Make sure the containers have DRM so the machine can validate that they are genuine high quality Flourz™ Refill Paks before dispensing the flour. Wouldn't want you to just, like, refill them with inferior flour from Walmart or anything.
Usually once it's bagged, its put on a pallet and shrinkwrapped, effectively sealing it. You absolutely should be using an airtight container once you purchase it.
The incredible strength of the glue on those bags guarantees they rip and always make a mess. Flour here is mostly sold in 5lb bags that perfectly fill a gallon jar, at least. I don't mind the paper at all but do you have to glue it down in this arrangement that guarantees ripping, with glue that could hold a bridge together?
What, paper bags? Not that big a deal, just ziplock out or stuff it in a sealable plastic container. I'm guessing @ArtLesbO there didn't grow up in the Midwest lol
I just buy 50 lbs of all-purpose flour, throw it in a big, wheeled food-safe container marketed for dog food, and use it for nearly everything that calls for flour.
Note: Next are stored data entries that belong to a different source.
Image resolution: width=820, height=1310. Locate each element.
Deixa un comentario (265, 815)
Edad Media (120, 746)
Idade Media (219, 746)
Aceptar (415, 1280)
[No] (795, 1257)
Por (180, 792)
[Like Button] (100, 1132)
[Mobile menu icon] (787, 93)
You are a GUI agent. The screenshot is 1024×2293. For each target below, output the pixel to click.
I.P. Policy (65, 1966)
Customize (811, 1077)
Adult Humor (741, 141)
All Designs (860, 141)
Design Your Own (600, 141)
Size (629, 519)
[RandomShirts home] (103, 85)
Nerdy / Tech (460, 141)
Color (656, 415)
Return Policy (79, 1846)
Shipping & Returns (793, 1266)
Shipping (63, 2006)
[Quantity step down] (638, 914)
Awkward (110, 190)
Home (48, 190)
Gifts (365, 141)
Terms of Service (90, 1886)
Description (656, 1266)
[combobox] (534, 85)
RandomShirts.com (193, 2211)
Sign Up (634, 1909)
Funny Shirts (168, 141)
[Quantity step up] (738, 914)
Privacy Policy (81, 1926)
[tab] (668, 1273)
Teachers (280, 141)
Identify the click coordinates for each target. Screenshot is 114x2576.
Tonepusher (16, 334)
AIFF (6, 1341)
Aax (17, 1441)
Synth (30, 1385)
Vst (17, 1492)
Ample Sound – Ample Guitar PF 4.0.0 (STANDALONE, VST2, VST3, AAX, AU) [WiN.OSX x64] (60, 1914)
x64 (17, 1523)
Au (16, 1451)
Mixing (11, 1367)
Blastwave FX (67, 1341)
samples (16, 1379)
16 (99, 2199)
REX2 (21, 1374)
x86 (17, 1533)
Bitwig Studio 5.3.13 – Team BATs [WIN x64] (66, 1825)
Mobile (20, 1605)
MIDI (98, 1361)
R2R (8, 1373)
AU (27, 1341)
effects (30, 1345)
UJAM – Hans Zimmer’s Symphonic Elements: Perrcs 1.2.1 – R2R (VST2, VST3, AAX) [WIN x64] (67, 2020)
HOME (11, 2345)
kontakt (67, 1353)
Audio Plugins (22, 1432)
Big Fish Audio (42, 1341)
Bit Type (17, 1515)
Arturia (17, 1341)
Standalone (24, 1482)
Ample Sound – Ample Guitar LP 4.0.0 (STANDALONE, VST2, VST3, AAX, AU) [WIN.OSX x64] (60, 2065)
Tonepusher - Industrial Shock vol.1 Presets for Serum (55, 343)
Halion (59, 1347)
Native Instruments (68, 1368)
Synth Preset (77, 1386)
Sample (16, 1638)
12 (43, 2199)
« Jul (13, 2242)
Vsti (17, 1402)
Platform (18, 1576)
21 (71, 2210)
I've never had a problem with my breads or cakes while using all-purpose flour. I still need gluten-free flour and some specialty stuff like corn flour and almond flour for some recipes, but those come in nice, resealable bags.
I mean, yah. If you're going to be baking enough to merit 10kg of multiple flours, you absolutely want them in separate containers. Even if you only have the AP, bread, and cake flour trio that covers most baking needs, you'll want them stored in airtight containers.
It ain't even that hard or slow; my crippled ass with arthritis can do it fine. Well, it hurts, but I don't lose enough flour to matter.
Go buy a set of Tupperware. Yes they are plastic, but the set I have I got from my Mother. She bought it back in the 1970s. And one of my Grand kids will still be using them after me and Grandma are long gone. That's a pretty good use of plastic.
The large one I have will hold 5lbs of flour without issue, the next size down will hold 3lbs of sugar easily, then next size smaller yet a bag of brown sugar. Now my Grandmother, she bought flour by the 20lbs bag. And she had a wooden box in her pantry that she stored the whole bag in. She baked a LOT of bread and other baked goods nearly every day.
There's a thing where I am where you can buy stuff in bulk by going to the front till and weighing the container and writing the weight of the empty container on the bottom so you just directly fill your stuff. They usually are independent eco grocery stores but they are pretty awesome. Probably not up to filling 50lbs at a shot but good for your regular home baker.
9 times out of 10 all that flour on the outside of your bag of flour is not your bag leaking it's because one bag in the palette busted open and got on all the other ones. When you get home, you either transfer the flour into an airtight reusable container, or put the bag inside a 2 gallon zip lock and seal that.
Like brianorca said, baskets don't contain the flour that comes out, or whatever is on the surface of the bag. Plus some baskets have enough in the way of hard edges to damage flour bags, I've had it happen in the store while carrying stuff to checkout before. Only three times ever, but still
Kinda depends on what the basket is made of and the design, I guess. Like, an old school woven basket could work fine as long as it's well woven, but the typical shopping basket in stores is going to suck.